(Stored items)
***

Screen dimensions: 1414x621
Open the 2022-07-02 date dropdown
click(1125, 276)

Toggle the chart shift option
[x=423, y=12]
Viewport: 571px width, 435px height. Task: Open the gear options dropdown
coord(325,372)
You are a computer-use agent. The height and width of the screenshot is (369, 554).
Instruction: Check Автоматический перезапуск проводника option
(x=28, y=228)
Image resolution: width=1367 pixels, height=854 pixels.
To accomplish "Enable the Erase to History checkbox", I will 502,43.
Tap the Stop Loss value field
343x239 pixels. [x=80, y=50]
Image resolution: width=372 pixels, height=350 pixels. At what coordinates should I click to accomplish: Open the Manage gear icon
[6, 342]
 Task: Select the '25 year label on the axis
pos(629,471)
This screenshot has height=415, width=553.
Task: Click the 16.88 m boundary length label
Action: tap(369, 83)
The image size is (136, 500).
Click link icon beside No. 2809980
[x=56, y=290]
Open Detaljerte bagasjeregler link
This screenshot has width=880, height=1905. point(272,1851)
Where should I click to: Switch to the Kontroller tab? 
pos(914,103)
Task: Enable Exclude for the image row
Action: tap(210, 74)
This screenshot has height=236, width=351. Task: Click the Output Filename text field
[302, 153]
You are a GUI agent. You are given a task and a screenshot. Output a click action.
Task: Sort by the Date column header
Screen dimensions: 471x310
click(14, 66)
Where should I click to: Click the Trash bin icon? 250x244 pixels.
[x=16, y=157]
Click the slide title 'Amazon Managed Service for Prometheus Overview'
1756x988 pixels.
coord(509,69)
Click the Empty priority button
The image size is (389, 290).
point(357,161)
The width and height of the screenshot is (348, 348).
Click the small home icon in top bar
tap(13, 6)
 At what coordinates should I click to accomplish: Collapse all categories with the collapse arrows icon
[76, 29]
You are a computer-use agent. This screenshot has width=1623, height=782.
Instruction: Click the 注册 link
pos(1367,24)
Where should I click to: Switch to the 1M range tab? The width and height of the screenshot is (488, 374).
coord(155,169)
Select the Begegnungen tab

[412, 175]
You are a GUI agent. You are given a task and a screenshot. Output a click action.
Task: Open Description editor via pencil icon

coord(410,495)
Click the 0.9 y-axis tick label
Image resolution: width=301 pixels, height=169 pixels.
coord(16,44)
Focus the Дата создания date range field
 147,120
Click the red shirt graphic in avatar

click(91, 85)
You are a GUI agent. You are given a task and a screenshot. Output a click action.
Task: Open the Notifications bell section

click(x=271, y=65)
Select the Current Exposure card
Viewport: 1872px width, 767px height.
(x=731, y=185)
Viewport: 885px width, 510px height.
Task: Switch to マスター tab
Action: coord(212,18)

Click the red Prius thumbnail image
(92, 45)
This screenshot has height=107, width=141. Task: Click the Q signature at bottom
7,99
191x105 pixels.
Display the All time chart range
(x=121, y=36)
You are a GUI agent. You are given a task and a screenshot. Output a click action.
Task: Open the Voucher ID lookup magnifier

***

**Task instructions**.
Go through the data and gather every line that holds "computer".

**Written answer**.
You are a computer-use agent. The height and width of the screenshot is (369, 554).
You are a computer-use agent. This screenshot has width=1623, height=782.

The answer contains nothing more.